Une histoire d’espérance ensuite. Non pas une espérance déconnectée du réel (j’espère l’avoir assez
montré…) mais une espérance qui fait mémoire du réel, même s’il est scabreux, traverse les générations,
et se projette dans l’avenir, sûr et même émerveillé de la fidélité de Dieu à travers l’histoire. Une
espérance si saisissante qu’elle fait passer à l’acte ces acteurs porteurs de foi, au risque même de gestes
loin d’être moralement irréprochables.
Et enfin, une histoire d’amour. Bien que ce soit une étrangère (et le texte n’est pas neutre en donnant une
étrangère en exemple !), par quelque facette que nous la regardions, nous ne trouvons qu’amour et
abnégation chez Ruth. Elle suit sa belle-mère par amour. Par amour pour son mari défunt, par amour pour
ce peuple, par amour Dieu. Par amour, elle accepte de jouer ce rôle de mère-porteuse, pas seulement
porteuse d’un enfant, mais aussi porteuse de l’alliance de Dieu avec son peuple. Un amour totalement
donné au point de se laisser oublier.

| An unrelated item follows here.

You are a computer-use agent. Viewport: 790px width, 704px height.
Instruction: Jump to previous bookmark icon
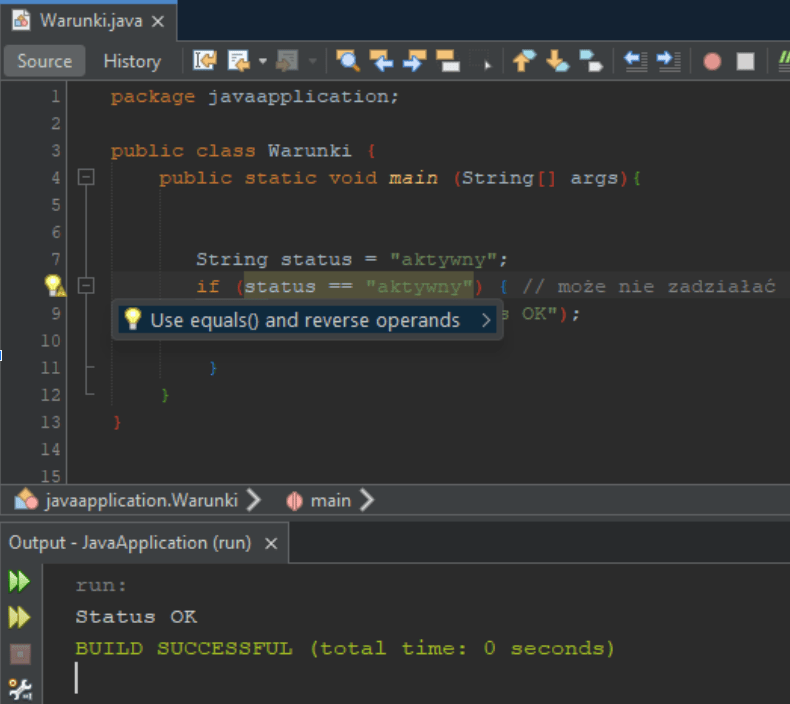pyautogui.click(x=524, y=61)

Cet amour là, tombé dans l’oubli parce que totalement donné,
révèle l’amour de Dieu et annonce l’amour de Jésus, le Messie à l’image de David.
Les jeunes, vous avez des vies et vous vivez dans une époque où les positionnements moraux et la réflexion
éthique sont en pleines recompositions et diversifications, par rapports aux générations précédentes (tout
au moins en Occident).
Dans tous ces chemins qui s’ouvrent à vous, vous pouvez être assurés de la permanence de l’amour et de
la fidélité de Dieu. Et je vous invite à chaque pas, à faire ce chemin du livre de Ruth : regarder en face le
réel de l’histoire pas toujours glorieuse de vos ascendants et y découvrir, malgré tout, le fils rouge de la
grâce de Dieu qui est venue jusqu’à vous. Cela vous donnera une foi, une espérance, et un amour qui
feront de vous, j’espère, comme Ruth, des témoins qui porteront plus loin cette alliance de Dieu avec les
humains. Vous écrirez une page de la Bible avec vos vies peut-être aussi sinueuses que ces histoires
bibliques mais où l’on pourra lire, peut-être après-coup, la trace de l’amour de Dieu malgré tout.
Des témoins comme Ruth, nous qui sommes des handicapés du témoignage, devraient beaucoup plus nous
inspirer. Ce temps de carême nous invite à les redécouvrir.